**Exercise instructions**
1. In the TIBSOVO article, what share of all primary liver tumors is bile duct cancer?
2. List every percentage figure that appears in the TIBSOVO article.
3. Write the next part of the TIBSOVO article, picking up after its final sentence.

**Document text**

:::::

Author: RR

FDA Approves TIBSOVO® for IDH1 Mutated Advanced Cholangiocarcinoma

RR

SUMMARY: The FDA on August 25, 2021, approved TIBSOVO® (Ivosidenib) for adult patients with previously treated, locally advanced or metastatic Cholangiocarcinoma, with an Isocitrate DeHydrogenase-1 (IDH1) mutation, as detected by an FDA-approved test. The FDA also approved the Oncomine Dx Target Test (Life Technologies Corporation) as a companion diagnostic device, to aid in selecting patients with Cholangiocarcinoma for treatment with TIBSOVO®.

Bile Duct cancer (Cholangiocarcinoma), comprise about 30% of all primary liver tumors and includes both intrahepatic and extrahepatic bile duct cancers. Klatskin tumor is a type of Cholangiocarcinoma that begins in the hilum, at the junction of the left and right bile ducts. It is the most common type of Cholangiocarcinoma, accounting for more than half of all cases. About 8,000 people in the US are diagnosed with Cholangiocarcinoma each year and approximately 20% of the cases are suitable for surgical resection. The 5-year survival is less than 10%, with limited progress made over the past two decades. There is therefore an unmet need for new effective therapies.

:::::

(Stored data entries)
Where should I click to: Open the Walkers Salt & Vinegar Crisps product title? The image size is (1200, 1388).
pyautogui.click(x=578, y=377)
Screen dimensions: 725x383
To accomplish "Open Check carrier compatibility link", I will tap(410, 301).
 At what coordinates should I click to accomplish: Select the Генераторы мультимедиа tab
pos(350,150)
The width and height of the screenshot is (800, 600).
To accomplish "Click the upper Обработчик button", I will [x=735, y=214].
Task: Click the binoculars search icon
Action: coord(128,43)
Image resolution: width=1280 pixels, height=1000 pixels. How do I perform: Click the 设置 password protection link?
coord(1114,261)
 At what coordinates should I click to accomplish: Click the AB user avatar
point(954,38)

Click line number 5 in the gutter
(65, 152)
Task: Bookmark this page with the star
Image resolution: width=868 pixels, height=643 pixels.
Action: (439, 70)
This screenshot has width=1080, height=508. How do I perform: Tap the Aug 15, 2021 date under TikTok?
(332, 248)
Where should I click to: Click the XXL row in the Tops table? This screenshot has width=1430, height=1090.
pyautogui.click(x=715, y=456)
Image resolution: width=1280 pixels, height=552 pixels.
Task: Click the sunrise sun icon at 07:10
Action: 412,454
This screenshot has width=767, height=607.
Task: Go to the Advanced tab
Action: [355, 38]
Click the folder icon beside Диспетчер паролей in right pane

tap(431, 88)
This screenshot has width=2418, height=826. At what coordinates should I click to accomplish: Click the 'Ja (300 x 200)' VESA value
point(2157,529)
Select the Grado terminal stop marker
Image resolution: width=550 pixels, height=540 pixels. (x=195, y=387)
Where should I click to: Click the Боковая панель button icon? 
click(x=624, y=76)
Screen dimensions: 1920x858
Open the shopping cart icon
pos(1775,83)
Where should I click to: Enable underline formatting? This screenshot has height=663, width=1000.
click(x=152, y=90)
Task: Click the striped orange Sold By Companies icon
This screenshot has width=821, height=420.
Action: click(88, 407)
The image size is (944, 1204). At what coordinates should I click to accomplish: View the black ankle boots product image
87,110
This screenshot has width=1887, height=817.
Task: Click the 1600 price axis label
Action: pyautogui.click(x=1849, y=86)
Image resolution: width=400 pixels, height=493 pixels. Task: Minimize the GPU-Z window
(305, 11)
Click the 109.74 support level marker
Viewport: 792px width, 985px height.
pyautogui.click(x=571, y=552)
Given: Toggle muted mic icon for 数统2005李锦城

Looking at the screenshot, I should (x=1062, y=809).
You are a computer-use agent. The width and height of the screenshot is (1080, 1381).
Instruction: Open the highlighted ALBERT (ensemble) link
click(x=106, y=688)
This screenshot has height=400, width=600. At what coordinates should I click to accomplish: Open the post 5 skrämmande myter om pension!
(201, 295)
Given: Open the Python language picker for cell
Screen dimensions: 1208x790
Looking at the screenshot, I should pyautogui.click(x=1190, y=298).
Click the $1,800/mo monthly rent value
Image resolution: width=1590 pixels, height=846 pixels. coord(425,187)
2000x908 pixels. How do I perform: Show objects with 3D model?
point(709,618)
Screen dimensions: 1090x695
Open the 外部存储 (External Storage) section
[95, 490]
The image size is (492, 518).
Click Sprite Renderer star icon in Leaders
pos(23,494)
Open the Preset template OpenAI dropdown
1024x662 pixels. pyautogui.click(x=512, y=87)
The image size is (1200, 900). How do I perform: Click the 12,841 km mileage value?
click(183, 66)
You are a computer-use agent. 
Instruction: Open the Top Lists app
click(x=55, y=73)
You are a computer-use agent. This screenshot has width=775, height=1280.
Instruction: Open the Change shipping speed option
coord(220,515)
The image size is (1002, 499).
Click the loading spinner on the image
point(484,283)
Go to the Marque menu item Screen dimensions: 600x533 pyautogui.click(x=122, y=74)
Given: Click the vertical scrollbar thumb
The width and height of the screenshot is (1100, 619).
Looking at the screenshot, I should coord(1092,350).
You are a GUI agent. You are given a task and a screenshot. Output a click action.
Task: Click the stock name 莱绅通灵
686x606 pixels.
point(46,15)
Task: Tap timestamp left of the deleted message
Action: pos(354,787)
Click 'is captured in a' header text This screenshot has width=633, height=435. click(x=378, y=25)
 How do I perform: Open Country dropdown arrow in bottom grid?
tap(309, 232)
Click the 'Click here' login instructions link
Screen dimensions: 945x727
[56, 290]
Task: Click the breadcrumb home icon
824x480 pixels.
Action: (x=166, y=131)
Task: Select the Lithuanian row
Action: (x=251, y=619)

:::::

**Answers to the tasks**
1. About 30%.

2. 30%, 20%, less than 10%

3.
Isocitrate DeHydrogenase (IDH) is a metabolic enzyme that helps generate energy from glucose and other metabolites, by catalyzing the conversion of Isocitrate to Alpha-Ketoglutarate. Alpha-ketoglutarate is required to properly regulate DNA and histone methylation, which in turn is important for gene expression and cellular differentiation. IDH mutations lead to aberrant DNA methylation and altered gene expression thereby preventing cellular differentiation, with resulting immature undifferentiated cells. IDH mutations can thus promote leukemogenesis in Acute Myeloid Leukemia (AML) and tumorigenesis in solid tumors and can result in inferior outcomes. There are three isoforms of IDH. IDH1 is mainly found in the cytoplasm, as well as in peroxisomes, whereas IDH2 and IDH3 are found in the mitochondria, and are a part of the Krebs cycle. Approximately 20% of patients with AML, 70% of patients with Low-grade Glioma and secondary Glioblastoma, 50% of patients with Chondrosarcoma, 20% of patients with Intrahepatic Cholangiocarcinoma, 30% of patients with Angioimmunoblastic T-cell lymphoma and 8% of patients with Myelodysplastic syndromes/Myeloproliferative neoplasms, are associated with IDH mutations.MOA-of-Ivosidenib

TIBSOVO® (Ivosidenib) is an oral, targeted, small-molecule inhibitor of mutant IDH1. A previously published Phase I study demonstrated the safety and activity of TIBSOVO® in patients with IDH1 mutated advanced Cholangiocarcinoma. ClarIDHy is an international, randomized, double-blind, Phase III study, in which 187 previously treated patients with advanced Cholangiocarcinoma with an IDH1 mutation were randomly assigned 2:1 to receive TIBSOVO® 500 mg orally once daily (N=126) or matched placebo (N=61). All patients had advanced unresectable Cholangiocarcinoma. The median age was 62 years, 91% had intrahepatic Cholangiocarcinoma, 93% of patients had metastatic disease and 47% had received two prior therapies. The patient’s disease must have progressed following at least one, but not more than two prior regimens, including at least one Gemcitabine or 5-FU containing regimen. The Primary endpoint was Progression Free Survival (PFS) and Secondary endpoints included Safety, Objective Response Rate (ORR) and Overall Survival (OS). Crossover from placebo to TIBSOVO® was permitted upon radiographic disease progression.

This study met its Primary endpoint and the median PFS was 2.7 months for patients treated with TIBSOVO® compared to 1.4 months with placebo (HR=0.37; P<0.0001). More importantly, the median PFS at 6 and 12 months were 32% and 22% in the TIBSOVO® group, whereas no patients randomized to the placebo group were progression-free for 6 or more months, at the time of data cutoff.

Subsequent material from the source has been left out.